__Requirement__
Reproduce, word for word, the part of the article on cyber security in financial institutions below that starts at "2. Possibility of" and stops after "industries (IBM X-Force).".

Financial institutions worldwide have been facing more and more cyber security threats. With cyber networks becoming more and more interconnected and integrated, the enhanced capabilities bring with it enhanced challenges. Regulators all over the world have been attempting to curb malpractices in the cyber security space for financial institutions and India is no different. The Securities and Exchange Board of India (SEBI) has been focusing their efforts on making cyber security and cyber resilience policies in order to ensure the robustness of the Indian economy.

Rising Trend of Cyber Frauds

Cybercrime in financial institutions has seen an almost meteoric rise in recent years.

1. Universal Cost

• Financial Costs: Cybercrime is estimated to cost global economies around $10.5 trillion a year during the year 2025 which is up from $3 trillion in 2015. Being one of the primary targets, financial institutions are a large contributor to those grim figures.

• Types of Cases: According to a recent report in 2023 by the Association of Certified Fraud Examiners (ACFE) the per incident cost for the financial services industry on average is $1.3 million dollars.

2. Possibility of Attacks

• Incidence: Financial institutions are 300 times more likely to be targeted by a cybercriminals over other industries (IBM X-Force).

• Types of Attacks: The most common types of attacks are phishing (35%), malware (25%), and ransomware (20%) targeting customer accounts and internal networks.

3. Compliance Costs

• Financial institution, on average, spends around $18.5 million annually on cybersecurity, more than any other industry (Accenture).

4. Emerging Trends

• Cryptocurrency Fraud: The crypto space could be seen as a heaven for fraudsters due to the lax regulatory frameworks and the enhanced anonymity inherently provided by the technology. Frauds involving cryptocurrency surged by 59% YoY in 2023.

__Material provided__

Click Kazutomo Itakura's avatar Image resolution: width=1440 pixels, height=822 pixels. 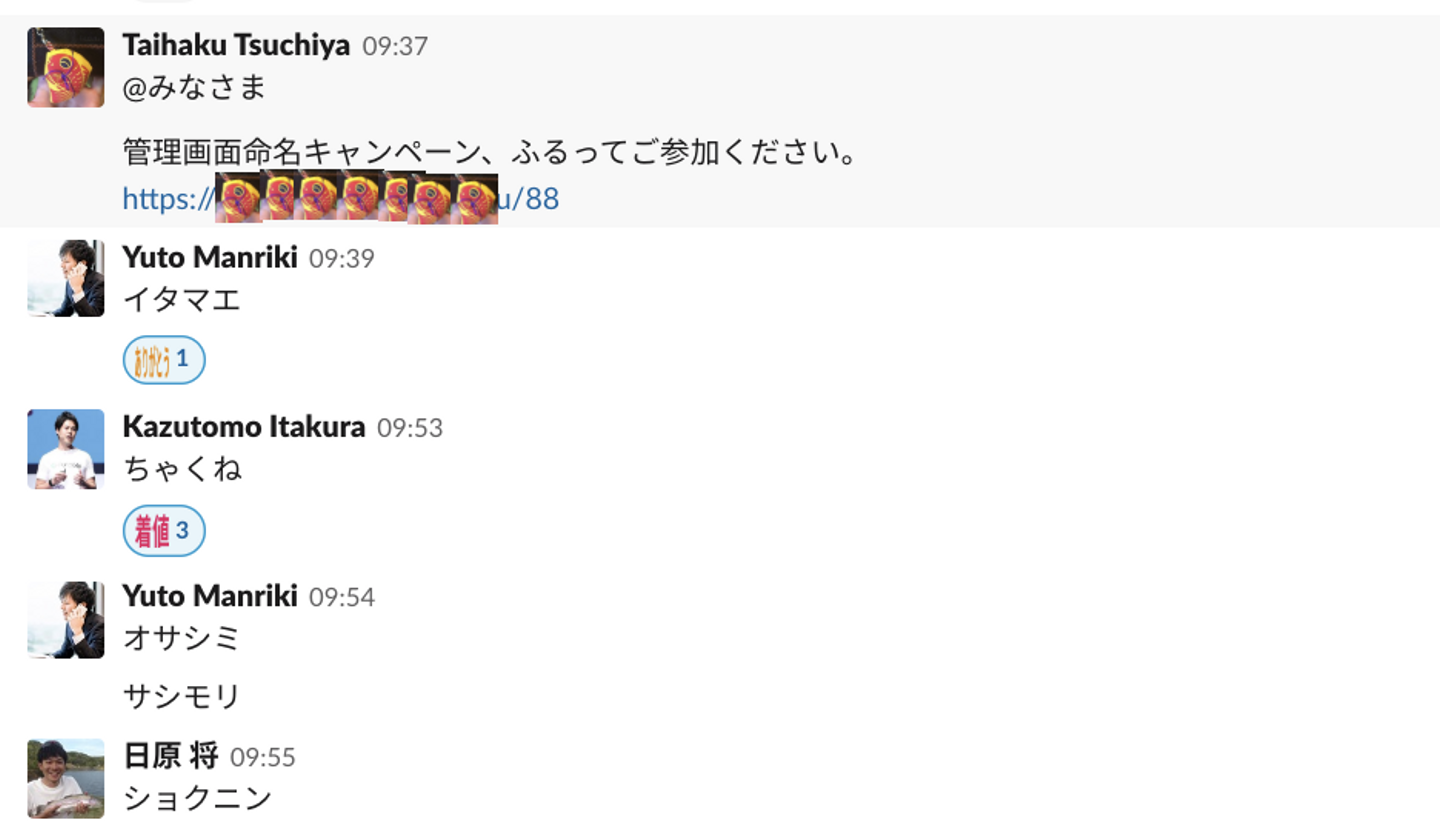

__Exercise solution__
2. Possibility of Attacks

• Incidence: Financial institutions are 300 times more likely to be targeted by a cybercriminals over other industries (IBM X-Force).